## Data under study
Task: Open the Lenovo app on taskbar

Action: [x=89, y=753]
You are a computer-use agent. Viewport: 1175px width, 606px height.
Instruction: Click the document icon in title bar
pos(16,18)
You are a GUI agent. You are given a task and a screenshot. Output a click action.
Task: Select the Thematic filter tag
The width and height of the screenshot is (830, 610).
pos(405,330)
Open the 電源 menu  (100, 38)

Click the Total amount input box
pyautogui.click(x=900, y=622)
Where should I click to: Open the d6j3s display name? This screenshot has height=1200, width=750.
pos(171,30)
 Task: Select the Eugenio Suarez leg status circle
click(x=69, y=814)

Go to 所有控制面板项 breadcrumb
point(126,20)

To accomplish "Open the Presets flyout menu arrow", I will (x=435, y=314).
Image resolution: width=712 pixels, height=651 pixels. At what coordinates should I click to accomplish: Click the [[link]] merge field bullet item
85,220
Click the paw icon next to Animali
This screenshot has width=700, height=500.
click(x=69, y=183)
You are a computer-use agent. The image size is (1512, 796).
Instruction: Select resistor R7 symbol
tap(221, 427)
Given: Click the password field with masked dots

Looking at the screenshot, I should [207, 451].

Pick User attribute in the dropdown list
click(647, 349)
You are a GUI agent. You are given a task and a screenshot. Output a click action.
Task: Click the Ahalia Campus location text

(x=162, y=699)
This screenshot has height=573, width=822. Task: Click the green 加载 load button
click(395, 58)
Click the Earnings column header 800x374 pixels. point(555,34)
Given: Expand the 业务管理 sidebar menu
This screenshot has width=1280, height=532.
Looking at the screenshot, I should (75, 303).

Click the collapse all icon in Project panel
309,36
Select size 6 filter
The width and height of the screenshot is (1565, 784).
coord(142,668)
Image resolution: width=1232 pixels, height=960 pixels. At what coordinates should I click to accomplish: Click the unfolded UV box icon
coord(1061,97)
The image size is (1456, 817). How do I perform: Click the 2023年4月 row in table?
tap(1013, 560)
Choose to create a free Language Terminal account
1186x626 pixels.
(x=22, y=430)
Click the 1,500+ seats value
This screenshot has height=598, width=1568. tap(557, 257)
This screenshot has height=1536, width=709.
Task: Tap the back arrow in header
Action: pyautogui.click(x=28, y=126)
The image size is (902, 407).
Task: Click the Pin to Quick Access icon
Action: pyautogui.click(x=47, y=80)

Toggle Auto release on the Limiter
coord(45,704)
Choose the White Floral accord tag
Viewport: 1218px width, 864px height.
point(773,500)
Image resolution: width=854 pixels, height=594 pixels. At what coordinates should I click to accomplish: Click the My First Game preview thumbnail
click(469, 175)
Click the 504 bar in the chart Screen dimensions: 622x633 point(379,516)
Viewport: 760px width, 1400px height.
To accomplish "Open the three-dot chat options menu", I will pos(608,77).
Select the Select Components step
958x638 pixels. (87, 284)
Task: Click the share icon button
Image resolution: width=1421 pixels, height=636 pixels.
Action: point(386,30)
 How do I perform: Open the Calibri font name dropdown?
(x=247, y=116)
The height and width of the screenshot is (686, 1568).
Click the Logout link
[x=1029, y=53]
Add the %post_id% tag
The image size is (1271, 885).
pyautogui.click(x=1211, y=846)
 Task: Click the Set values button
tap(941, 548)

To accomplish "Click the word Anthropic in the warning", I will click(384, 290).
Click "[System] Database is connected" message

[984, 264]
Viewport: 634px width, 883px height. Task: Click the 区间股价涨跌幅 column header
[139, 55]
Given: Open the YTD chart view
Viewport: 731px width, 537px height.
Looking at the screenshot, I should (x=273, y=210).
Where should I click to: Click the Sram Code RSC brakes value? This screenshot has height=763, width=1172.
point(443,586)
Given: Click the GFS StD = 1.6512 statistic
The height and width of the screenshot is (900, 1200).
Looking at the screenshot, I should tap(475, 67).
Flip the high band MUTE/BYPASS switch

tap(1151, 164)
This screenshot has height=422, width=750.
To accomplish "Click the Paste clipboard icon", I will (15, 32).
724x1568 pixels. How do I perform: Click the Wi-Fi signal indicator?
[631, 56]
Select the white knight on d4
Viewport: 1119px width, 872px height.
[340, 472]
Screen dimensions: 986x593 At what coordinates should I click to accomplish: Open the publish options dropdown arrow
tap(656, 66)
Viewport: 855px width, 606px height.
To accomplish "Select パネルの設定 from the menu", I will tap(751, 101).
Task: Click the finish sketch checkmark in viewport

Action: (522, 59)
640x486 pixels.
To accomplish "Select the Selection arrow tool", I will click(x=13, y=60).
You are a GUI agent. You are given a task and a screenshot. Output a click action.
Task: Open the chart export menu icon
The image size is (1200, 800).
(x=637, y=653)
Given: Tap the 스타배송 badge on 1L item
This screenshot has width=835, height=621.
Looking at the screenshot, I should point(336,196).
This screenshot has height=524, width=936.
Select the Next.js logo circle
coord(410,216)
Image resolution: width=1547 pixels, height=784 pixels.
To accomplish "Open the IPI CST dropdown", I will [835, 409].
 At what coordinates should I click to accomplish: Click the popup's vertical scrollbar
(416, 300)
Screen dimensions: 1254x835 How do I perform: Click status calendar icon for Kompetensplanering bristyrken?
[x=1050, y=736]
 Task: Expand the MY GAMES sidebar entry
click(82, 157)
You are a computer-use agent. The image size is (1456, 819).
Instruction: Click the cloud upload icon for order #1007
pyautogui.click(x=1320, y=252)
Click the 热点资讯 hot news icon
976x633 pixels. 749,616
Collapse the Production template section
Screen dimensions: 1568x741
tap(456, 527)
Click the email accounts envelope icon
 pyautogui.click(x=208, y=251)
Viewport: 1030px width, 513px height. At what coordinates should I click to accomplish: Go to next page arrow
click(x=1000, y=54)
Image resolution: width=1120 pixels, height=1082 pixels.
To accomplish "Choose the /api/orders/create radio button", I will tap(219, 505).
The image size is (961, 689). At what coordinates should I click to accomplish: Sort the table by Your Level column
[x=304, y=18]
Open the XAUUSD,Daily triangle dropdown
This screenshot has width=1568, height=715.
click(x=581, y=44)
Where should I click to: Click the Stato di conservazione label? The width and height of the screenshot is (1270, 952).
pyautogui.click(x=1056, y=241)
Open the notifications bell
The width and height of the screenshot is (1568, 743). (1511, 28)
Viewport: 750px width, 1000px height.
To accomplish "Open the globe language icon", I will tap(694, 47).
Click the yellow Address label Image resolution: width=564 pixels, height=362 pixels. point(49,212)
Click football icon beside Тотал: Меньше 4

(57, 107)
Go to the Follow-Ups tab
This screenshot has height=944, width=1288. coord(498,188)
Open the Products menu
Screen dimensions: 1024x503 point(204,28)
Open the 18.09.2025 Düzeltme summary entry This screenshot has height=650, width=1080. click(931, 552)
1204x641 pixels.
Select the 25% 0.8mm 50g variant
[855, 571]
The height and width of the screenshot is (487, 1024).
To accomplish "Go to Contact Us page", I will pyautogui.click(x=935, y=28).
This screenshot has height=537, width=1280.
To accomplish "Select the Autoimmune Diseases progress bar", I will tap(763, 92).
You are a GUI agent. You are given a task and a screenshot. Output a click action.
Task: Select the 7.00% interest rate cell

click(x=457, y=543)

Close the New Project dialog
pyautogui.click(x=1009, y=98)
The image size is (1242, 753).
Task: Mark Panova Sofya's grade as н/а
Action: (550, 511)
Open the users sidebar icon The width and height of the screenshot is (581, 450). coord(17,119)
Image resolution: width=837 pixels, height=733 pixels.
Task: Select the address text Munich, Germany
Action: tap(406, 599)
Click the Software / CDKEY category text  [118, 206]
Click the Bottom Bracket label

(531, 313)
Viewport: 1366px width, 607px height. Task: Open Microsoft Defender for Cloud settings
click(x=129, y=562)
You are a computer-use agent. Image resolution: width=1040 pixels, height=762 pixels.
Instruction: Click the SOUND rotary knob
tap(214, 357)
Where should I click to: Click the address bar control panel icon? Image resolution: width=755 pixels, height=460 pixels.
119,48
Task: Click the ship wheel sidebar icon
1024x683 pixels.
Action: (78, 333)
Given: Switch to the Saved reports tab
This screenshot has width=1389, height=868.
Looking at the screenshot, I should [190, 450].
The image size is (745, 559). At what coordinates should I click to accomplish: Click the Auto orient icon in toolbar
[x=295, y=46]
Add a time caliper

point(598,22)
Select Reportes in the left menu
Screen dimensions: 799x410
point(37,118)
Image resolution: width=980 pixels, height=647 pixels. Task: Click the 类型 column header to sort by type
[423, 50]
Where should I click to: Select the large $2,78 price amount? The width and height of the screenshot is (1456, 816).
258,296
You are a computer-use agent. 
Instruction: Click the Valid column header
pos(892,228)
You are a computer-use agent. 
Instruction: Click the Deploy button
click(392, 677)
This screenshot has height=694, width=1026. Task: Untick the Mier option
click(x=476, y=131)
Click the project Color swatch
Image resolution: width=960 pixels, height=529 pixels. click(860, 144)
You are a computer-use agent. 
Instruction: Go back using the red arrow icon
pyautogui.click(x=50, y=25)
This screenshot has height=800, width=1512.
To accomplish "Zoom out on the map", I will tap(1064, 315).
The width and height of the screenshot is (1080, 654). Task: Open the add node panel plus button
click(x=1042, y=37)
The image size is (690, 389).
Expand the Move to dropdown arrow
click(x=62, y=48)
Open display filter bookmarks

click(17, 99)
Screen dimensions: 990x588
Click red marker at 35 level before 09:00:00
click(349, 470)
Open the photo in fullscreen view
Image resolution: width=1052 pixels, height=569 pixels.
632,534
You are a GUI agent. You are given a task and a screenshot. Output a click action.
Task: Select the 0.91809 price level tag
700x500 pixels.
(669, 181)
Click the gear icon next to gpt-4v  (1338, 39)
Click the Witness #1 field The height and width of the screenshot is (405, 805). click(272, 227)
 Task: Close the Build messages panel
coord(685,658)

## Assignment
A count is needed of the lines in this data that contain "computer"; give the number and no other text.

## Task result
7